皎皎尚且不知道新工作的內容是什麽,于是編隊內名叫靜岳的老者對她說明:“清理戰場,就是我們需要在一場仗結束後,去把箭矢、一些可用的刀劍武器從戰場上運送回來。除此之外,我們還需要處理我軍将士的……嗯,遺體。”

越人說話的軟和腔調和靜岳蒼老磨砂的嗓音融合,交織出一種奇異的魅力,讓人忍不住靜下心去傾聽他說話。

他垂眸看皎皎:“當然,新來的人有必要知道一件事,那就是什麽是編隊存在的意義。”

編隊存在的意義是什麽?

是方便管教,也是方便施行連坐制度。

什麽是連坐制度?

晚上回來後,柳葉和皎皎說,所謂的連坐制度,就是一個人跑了或犯了大錯,其他人也要跟着沒命。談不上一榮俱榮,一損俱損卻是的。

皎皎的心在聽柳葉說完後徹底沉了下去。

如果逃跑是一件僅關乎她個人安危的事情,她當然是不怕的,不僅不怕,還要想辦法逃。

可若她的逃跑會害得其他無辜的幾個人喪命呢?還逃不逃?

皎皎很想自私地不管不顧,可她從小所受的教育卻讓她無法理所當然地傷害別人。

夜深,她無法入睡,從帳篷裏出來,在帳篷背面的陰影面找了個地方坐下。

皎皎茫茫然看着星空,半點想不出今後的路該怎麽走。

之前她還想着這裏的差役不講道理,害得她無法順利回去祈水郡,但現在她明白了,這亂世本就是蠻不講理的。

正安靜坐着,身邊忽然傳來一陣輕微的聲響。

皎皎偏過頭,見白日那個笑起來有酒窩的男孩不知何時到來,此刻盤了腿坐在她身旁,支着下巴同她一起看星星。

“我叫春燕。”他率先和她說話,“我知道你是燕女,一個很倒黴的人。”

原來她的倒黴人人皆知?

皎皎扯了扯嘴角:“你這名字取得跟個女孩似的。”

“被你發現了。”春燕點點頭,笑得有些腼腆:“我娘本來打算生個女孩的,結果先取了名字,生出來才發現是個男孩。一時想不好新的名字,說用兩年再換,沒想到用兩年就用熟了,幹脆就這個名字用到現在。”

他說得有趣,皎皎唇邊的笑容多了一絲真實。

“我是皎皎。”她介紹完自己,很直接地問:“你是有什麽事情找我麽?”

她如此敏銳,讓春燕驚訝。

“的确是有事情。
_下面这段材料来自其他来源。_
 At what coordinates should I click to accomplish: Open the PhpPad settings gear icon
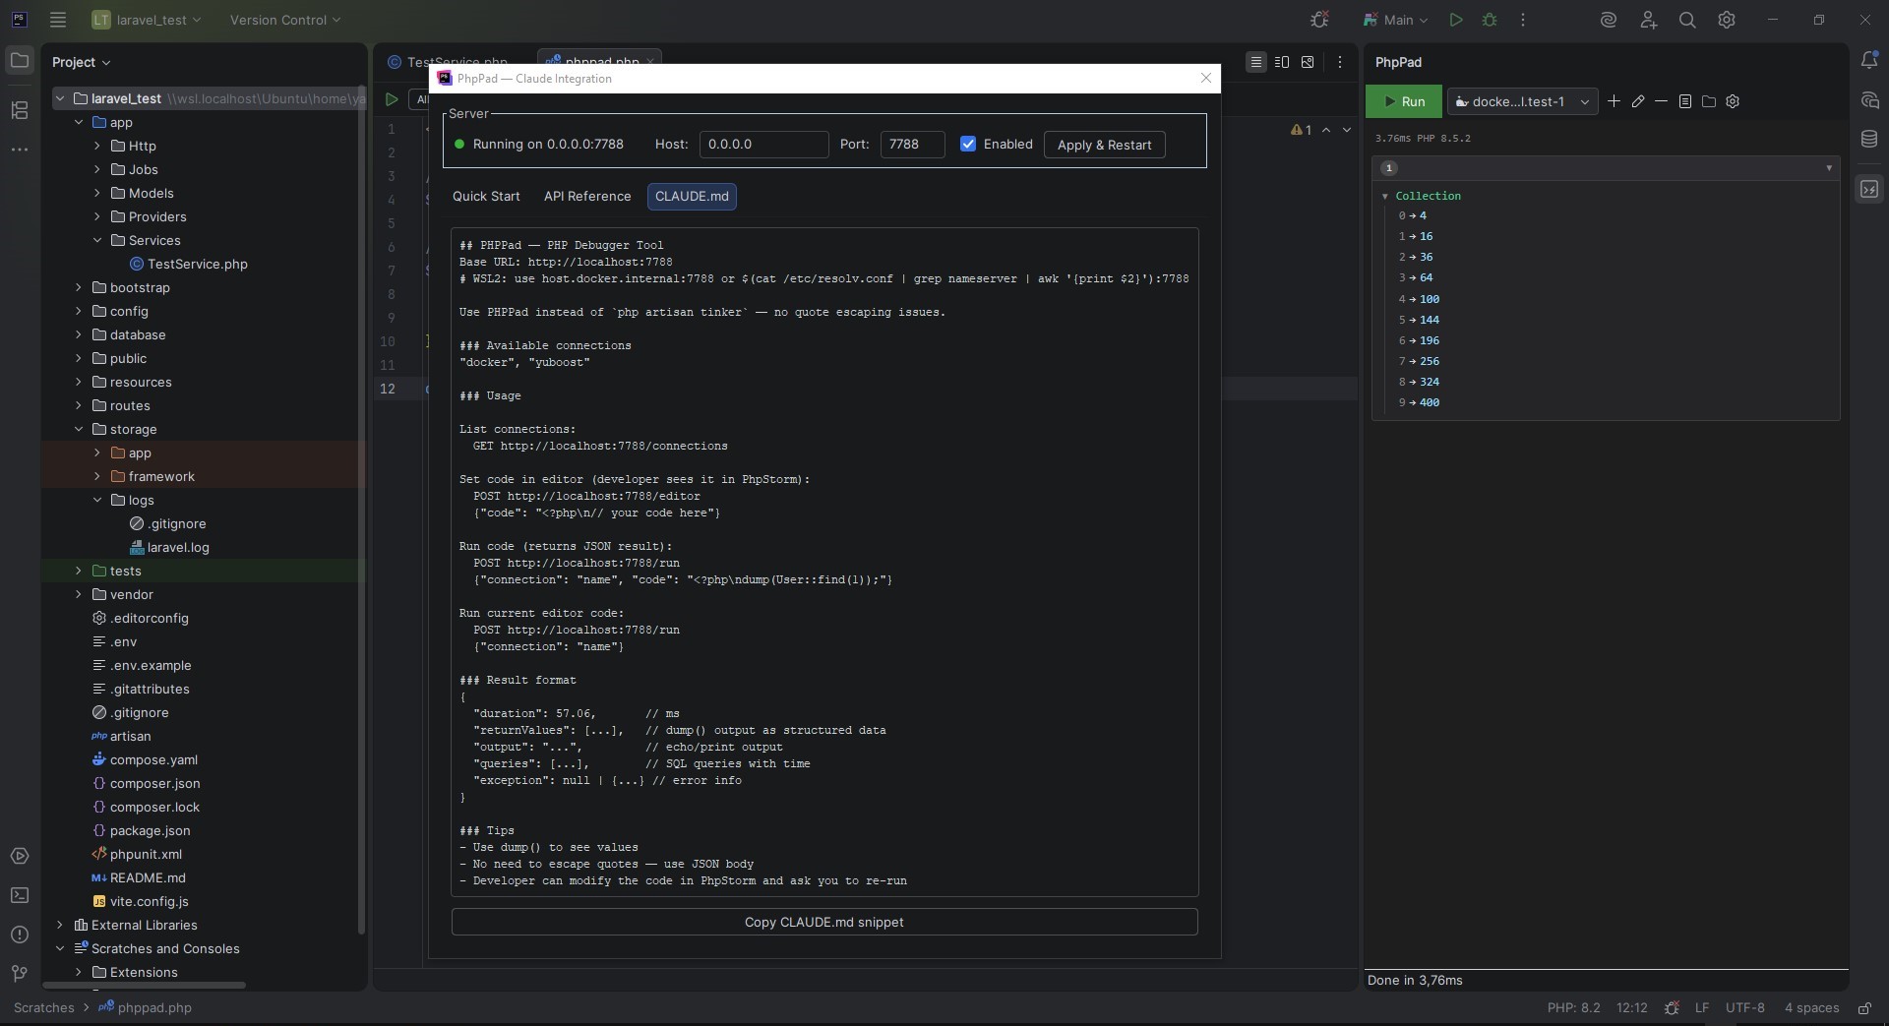click(1733, 101)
”他偏頭瞥了皎皎一眼,“我聽過你的經歷,知道你本不該來這裏的……我們越人與殷人的戰争與你無關,你不該被牽扯進來的,更何況你還是個女孩。我其實是希望你走的。”

他說得已經夠直接了。

皎皎察覺出他想要說的話,沒覺得他讨厭,只是覺得一切情有可原。

雙手抱膝,把臉貼在膝蓋上,她問:“你怕我跑?”

名叫春燕的男孩不好意思地笑了笑,這笑裏滿是抱歉。

他點頭,輕聲道:“是的,怕你跑。”他低下頭,“我……我還想回去見見我娘,見見我的弟弟妹妹。”